** Your instructions **
Start your answer with the line containing "At what coordinates" and end it with the last line of the records below, retyping every line between exactly and adding nothing.

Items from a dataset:
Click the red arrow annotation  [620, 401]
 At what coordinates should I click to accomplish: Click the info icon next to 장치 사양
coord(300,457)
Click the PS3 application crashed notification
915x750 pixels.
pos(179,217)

** Written response **
 At what coordinates should I click to accomplish: Click the info icon next to 장치 사양
coord(300,457)
Click the PS3 application crashed notification
915x750 pixels.
pos(179,217)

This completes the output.